ANKRD53 interacts with DDA3 and regulates chromosome integrity during mitosis

  • Biochem Biophys Res Commun. 2016 Feb 12;470(3):484-491. doi: 10.1016/j.bbrc.2016.01.144.
Seul Kim 1 Chang-Young Jang 2
Affiliations

Affiliations

  • 1 Research Center for Cell Fate Control, College of Pharmacy, Sookmyung Women's University, Seoul 140-742, Republic of Korea.
  • 2 Research Center for Cell Fate Control, College of Pharmacy, Sookmyung Women's University, Seoul 140-742, Republic of Korea.

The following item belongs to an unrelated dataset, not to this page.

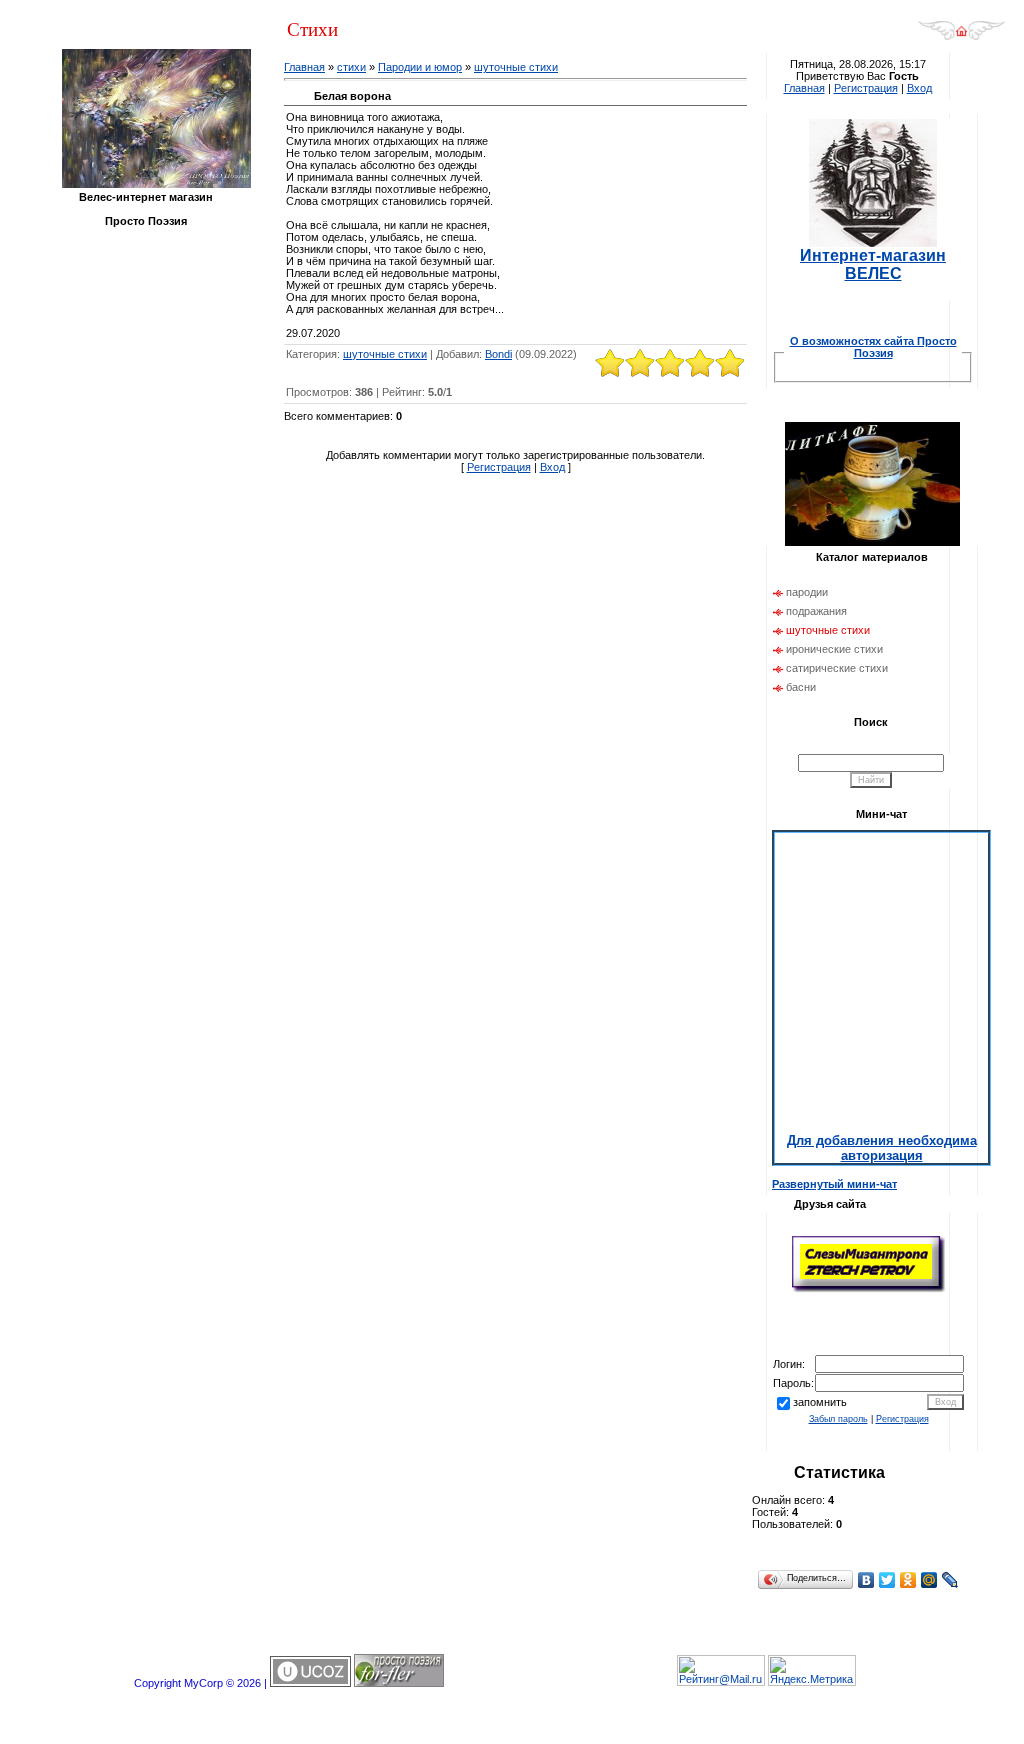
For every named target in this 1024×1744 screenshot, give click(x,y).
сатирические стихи (837, 668)
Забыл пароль (838, 1419)
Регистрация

Electronic address: cyjang@sookmyung.ac.kr.
Abstract

Spindle dynamics drives chromosome movement and mitotic progression during mitosis. Microtubule (MT)-associated proteins (MAPs) regulate MT stabilization/destabilization and MT polymerization/depolymerization for congression of sister chromatids at the mitotic equator and subsequent segregation toward the spindle poles. Here, we identified ANKRD53 as a novel DDA3-interacting protein through proteomic analysis. Based on expression profiles, ANKRD53 is phosphorylated by mitotic kinases during mitosis. In ANKRD53-depleted HeLa cells, the progression of mitosis was delayed and the number of unaligned chromosomes increased substantially. In addition, spindle MT polymerization decreased and the spindle assembly checkpoint (SAC) was concomitantly activated by the decreased spindle dynamics in ANKRD53-depleted cells. Although ANKRD53 is recruited to the mitotic spindle by DDA3, it counteracts the activity of DDA3 for spindle MT polymerization. Furthermore, ANKRD53 depletion increased the number of bi-nuclei and polylobed nuclei. Thus, ANKRD53 is recruited to the mitotic spindle by DDA3 and acts as a regulator of spindle dynamics and cytokinesis.

Keywords

ANKRD53; Chromosome movement; DDA3; Mitotic spindle; Spindle dynamics.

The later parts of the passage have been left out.